### TASK INPUT
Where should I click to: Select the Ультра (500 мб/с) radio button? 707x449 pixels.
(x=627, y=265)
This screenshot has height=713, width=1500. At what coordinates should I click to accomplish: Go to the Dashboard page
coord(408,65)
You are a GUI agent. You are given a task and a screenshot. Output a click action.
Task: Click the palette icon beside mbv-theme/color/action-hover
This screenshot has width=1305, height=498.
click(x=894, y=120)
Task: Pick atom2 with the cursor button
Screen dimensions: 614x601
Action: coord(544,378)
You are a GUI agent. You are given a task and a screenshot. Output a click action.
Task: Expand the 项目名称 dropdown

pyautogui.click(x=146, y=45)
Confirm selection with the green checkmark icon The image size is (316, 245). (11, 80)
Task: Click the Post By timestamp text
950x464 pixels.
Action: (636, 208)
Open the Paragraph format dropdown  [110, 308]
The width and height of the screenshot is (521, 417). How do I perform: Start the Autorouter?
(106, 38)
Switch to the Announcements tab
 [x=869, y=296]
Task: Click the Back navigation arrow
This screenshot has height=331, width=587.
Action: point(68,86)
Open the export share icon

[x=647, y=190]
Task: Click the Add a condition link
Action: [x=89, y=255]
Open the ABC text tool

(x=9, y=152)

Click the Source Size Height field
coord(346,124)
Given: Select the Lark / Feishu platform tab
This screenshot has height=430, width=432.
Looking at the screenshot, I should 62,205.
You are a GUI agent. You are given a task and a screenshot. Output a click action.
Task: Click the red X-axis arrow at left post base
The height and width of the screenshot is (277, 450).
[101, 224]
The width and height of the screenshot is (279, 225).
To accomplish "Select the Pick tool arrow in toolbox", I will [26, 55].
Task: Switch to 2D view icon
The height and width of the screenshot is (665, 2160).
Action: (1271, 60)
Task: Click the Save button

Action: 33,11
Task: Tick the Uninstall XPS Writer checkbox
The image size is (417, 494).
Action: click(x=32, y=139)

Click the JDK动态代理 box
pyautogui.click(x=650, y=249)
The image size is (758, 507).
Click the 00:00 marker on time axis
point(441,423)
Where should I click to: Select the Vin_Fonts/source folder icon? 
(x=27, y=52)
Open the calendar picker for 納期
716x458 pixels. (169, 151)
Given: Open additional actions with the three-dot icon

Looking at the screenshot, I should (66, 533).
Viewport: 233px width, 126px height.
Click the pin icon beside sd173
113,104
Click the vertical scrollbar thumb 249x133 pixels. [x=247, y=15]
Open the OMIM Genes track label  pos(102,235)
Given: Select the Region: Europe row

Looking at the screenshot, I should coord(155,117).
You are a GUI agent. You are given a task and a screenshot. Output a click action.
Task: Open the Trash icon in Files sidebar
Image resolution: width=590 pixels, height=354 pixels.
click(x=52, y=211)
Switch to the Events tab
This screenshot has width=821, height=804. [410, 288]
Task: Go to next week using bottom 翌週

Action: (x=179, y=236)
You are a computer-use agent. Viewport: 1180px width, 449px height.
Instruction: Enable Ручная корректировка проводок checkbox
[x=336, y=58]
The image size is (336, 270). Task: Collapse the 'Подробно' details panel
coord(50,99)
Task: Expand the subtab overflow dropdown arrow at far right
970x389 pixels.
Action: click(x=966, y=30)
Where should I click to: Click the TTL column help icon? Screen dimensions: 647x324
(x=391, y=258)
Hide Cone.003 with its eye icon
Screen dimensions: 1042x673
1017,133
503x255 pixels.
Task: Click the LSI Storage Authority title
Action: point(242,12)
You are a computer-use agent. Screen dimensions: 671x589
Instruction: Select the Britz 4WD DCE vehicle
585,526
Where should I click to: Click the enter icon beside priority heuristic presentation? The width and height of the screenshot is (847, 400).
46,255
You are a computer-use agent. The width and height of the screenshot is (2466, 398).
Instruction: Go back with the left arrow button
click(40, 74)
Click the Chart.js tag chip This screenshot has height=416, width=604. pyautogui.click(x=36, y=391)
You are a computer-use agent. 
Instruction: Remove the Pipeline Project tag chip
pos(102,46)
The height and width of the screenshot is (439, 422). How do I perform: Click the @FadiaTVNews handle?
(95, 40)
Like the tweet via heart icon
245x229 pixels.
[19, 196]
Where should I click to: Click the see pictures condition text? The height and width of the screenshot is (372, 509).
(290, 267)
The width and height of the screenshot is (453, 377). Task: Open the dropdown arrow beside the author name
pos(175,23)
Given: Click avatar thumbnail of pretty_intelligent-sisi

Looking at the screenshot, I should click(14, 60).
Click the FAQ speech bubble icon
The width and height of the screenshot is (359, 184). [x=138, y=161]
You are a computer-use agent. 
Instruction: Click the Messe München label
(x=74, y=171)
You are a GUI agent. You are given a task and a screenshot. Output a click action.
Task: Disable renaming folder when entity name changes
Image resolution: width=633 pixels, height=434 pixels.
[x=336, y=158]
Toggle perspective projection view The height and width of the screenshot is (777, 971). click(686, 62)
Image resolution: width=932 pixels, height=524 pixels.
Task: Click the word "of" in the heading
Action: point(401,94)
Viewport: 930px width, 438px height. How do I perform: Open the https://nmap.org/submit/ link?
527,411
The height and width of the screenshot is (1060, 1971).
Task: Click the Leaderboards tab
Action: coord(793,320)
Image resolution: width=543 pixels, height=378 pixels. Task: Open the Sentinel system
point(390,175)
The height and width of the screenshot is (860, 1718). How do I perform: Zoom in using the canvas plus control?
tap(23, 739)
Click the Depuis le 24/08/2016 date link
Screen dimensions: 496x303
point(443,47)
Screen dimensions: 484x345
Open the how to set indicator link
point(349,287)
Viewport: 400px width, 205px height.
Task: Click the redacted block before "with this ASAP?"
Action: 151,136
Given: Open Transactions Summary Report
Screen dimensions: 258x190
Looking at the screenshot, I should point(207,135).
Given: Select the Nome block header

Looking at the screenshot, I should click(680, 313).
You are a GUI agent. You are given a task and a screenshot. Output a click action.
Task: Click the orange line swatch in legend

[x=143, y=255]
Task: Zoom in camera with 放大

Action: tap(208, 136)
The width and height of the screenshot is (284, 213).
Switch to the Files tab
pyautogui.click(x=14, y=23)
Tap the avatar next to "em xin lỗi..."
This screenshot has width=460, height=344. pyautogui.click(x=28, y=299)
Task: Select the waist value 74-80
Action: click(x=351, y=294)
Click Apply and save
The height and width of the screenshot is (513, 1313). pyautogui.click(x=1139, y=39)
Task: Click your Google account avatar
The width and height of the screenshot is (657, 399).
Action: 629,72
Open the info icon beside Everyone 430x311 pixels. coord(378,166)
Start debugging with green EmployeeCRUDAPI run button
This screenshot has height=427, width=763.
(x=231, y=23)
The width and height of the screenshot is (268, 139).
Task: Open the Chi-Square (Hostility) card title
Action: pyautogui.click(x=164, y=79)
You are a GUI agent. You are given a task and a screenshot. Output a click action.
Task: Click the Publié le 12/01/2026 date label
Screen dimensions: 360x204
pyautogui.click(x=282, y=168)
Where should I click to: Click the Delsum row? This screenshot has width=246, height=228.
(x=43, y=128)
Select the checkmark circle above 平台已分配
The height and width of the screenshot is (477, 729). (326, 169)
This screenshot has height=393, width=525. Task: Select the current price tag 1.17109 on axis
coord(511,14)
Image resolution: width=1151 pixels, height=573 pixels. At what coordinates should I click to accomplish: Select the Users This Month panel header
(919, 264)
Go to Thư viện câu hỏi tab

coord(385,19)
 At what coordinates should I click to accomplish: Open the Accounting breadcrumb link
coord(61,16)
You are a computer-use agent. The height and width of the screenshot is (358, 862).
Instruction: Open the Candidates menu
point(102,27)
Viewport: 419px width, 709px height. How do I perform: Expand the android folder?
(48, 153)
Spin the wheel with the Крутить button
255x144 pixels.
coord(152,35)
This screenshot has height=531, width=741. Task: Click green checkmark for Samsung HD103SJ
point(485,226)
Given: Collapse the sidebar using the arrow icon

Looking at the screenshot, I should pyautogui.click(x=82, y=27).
######
YOUR OBJECTIVE
Search the data above for the string "computer" and report each line that holds it.

RESULT BELOW
You are a computer-use agent. Viewport: 1180px width, 449px height.
You are a computer-use agent. Screen dimensions: 671x589
You are a computer-use agent. The width and height of the screenshot is (2466, 398).
You are a computer-use agent. 
You are a computer-use agent. 
You are a computer-use agent. The height and width of the screenshot is (358, 862).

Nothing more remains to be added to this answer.